Concerns about the glut of apartments hitting Melbourne’s inner city property market would appear to be vindicated by the significant rate of losses incurred by vendors last year.

New data indicates that nearly a fifth of property resales within Melbourne’s inner city area incurred losses for vendors during the December quarter of 2014.

According to CoreLogic RP Data’s most recent Pain and Gain Report, a total of 17.3 per cent of resales in the City of Melbourne local government area were loss-makers in last year’s final quarter.

This figure makes the City of Melbourne the one part of the greater urban area with the highest loss-making rate during the three month period.

The City of Melbourne covers an area of approximately 36.2 square kilometres at the heart of Melbourne, encompassing the CBD and a sizeable swathe of surrounding suburbs, including Carlton, Docklands, Jolimont, Kensington, Parkville, Southbank and West Melbourne.

It also includes parts of Carlton North, Flemington, North Melbourne, Port Melbourne, South Wharf and South Yarra.

The area was also the one part of Melbourne that posted the largest total losses from property resales in the final quarter of 2014, with the figured estimated to be in excess of $4.5 million

Loss-makers in the inner city skewed heavily towards short-term owners, with those vendors who incurred negative profits holding their properties for 5.6 years on average. The median loss for resales in Melbourne City during the quarter was $27,350.

Profit-making vendors held on to their properties for far longer by comparison, with 82.7 per cent of them only selling after an average of a decade of ownership.

Despite the high percentage of loss-incurring resales in the inner city, the rewards reaped by profit-makers were exorbitant. The median gain of profit-making sales was $152,000 in the December quarter, for total earnings of $108,107,048.

Melbourne’s inner city real estate market could be further hampered in future by the large number of residential property developments currently in the pipeline as a result of the Napthine government’s efforts to facilitate the approvals process during its tenure office.

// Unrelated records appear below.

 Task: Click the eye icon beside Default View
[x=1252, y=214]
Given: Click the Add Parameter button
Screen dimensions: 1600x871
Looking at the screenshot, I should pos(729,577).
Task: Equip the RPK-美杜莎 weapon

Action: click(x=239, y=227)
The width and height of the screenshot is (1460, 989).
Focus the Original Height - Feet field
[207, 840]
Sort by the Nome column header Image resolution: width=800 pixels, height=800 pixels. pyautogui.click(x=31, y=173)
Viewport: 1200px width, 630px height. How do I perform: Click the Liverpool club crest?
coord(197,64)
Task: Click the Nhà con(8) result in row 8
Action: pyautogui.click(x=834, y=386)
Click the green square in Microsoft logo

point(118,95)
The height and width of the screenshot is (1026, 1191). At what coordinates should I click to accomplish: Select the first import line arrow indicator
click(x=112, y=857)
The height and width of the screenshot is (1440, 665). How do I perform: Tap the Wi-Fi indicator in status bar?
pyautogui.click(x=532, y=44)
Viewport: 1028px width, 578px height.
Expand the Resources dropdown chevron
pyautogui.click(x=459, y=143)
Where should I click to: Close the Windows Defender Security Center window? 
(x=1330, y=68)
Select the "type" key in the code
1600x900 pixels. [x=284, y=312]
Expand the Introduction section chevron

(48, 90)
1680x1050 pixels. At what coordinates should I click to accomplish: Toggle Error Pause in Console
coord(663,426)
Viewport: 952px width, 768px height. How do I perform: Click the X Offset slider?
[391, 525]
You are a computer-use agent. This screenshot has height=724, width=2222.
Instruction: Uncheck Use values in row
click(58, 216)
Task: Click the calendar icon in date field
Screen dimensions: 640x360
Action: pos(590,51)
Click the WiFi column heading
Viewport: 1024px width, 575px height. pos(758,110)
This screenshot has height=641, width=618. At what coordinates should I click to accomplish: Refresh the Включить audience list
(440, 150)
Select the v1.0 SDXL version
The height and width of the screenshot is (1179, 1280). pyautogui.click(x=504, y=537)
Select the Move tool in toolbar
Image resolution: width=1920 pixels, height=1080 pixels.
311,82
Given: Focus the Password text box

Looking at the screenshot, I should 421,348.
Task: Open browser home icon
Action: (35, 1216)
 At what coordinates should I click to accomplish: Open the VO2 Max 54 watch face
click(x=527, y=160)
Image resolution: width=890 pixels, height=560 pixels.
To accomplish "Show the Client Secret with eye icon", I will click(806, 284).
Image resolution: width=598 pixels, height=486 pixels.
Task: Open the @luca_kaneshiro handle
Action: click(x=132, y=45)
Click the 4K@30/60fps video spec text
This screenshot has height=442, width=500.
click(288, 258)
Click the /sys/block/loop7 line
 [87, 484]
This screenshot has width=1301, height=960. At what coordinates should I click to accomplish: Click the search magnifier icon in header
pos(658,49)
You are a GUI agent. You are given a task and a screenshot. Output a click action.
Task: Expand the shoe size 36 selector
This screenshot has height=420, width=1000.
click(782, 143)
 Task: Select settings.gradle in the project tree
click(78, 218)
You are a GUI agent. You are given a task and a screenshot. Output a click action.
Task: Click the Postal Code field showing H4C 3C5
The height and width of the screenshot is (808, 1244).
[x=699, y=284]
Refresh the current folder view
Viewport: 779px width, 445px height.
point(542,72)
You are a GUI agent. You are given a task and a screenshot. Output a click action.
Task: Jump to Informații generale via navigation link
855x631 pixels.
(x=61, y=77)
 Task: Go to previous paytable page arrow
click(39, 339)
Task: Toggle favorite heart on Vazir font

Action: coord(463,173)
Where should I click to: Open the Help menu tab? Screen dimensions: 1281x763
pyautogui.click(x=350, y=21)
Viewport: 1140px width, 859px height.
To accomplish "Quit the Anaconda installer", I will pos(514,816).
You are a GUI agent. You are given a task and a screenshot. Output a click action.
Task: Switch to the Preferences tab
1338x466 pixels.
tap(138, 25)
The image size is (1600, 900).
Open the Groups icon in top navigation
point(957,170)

Members of Melbourne’s property sector have been complaining about the city’s glut of new apartments and the potential for this to lead to oversupply and a spate of loss-incurring resales since the middle of 2014.

Knight Frank research director Richard Jenkins said Melbourne is set to see the biggest annual supply of apartments over the next couple of years, driven primarily by offshore developers.

Nearly 6,000 homes are set to be completed in the Melbourne Inner City Area this year – a rate which is nearly three times the annual average for the past decade.

  • Marc, its a good article and a salutatory one. I think this is the tip of the iceberg for property speculators who have purchased overpriced apartments using record low interest rates and negative gearing. These investors will then have a capital loss to use up somewhere else.
    I wonder if the Reserve Bank has done any analysis on what the total subsidy of taxpayers is when these properties are geared up over the 5.6 years of ownership, all in the name of stimulating a supply of affordable rental stock? Joe Hockey should be interested in this data.
    There must be better value for money alternatives that make better use of scarce public revenues and expenditure.
    When the current residential boom comes to an end, the construction industry will need to take a hard look at its costs and overpriced products.

    • David makes perfect sense to me but!! at the end-of-the-day the RBA wants a lower AUD and people to take on more debt. The fact that this could result in a property bubble is a concern for the RBA but it seems to be happy to run that risk.